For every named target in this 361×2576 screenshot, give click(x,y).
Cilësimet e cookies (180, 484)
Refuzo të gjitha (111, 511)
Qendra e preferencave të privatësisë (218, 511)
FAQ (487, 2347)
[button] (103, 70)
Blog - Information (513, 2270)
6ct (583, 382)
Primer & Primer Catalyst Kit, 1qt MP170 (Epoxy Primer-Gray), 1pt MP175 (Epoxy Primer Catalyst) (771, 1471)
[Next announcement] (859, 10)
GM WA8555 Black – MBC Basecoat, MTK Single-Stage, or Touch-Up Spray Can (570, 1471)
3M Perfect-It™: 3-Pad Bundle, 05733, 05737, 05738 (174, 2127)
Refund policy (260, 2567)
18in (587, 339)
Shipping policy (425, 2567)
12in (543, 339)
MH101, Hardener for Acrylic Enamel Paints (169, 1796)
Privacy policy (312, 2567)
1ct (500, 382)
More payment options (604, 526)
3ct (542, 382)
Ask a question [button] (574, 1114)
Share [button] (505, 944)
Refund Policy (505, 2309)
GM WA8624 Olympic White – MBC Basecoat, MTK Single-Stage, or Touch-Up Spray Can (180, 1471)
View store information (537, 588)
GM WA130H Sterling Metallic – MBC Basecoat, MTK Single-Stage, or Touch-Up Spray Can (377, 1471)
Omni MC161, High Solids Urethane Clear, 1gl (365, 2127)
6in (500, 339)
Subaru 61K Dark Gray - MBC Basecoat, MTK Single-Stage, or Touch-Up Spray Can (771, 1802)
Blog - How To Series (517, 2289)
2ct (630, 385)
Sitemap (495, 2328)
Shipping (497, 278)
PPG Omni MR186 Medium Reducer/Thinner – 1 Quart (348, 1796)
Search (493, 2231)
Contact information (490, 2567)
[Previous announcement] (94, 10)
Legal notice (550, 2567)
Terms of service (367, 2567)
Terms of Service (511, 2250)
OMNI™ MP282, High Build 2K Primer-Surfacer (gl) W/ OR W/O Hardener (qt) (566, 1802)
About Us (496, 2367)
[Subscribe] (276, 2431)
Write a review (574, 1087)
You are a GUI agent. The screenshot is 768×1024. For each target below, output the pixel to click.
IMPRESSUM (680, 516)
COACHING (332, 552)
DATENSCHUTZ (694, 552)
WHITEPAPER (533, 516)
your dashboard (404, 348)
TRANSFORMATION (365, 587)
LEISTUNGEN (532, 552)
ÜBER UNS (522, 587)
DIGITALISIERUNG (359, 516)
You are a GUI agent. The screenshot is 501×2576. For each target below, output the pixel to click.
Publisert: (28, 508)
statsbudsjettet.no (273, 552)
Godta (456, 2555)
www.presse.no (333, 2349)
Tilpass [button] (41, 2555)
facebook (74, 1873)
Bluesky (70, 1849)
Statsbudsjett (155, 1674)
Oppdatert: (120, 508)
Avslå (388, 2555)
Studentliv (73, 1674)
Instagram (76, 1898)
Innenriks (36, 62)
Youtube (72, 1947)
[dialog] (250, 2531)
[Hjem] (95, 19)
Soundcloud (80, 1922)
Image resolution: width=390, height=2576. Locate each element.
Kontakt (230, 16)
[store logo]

Your instructions =>
Show each line of the material where the word "below" occurs.

Expected answer =>
You are a GUI agent. The screenshot is 768×1024. For each target below, output the pixel to click.
You are a GUI agent. The screenshot is 501×2576. For each target below, output the pixel to click.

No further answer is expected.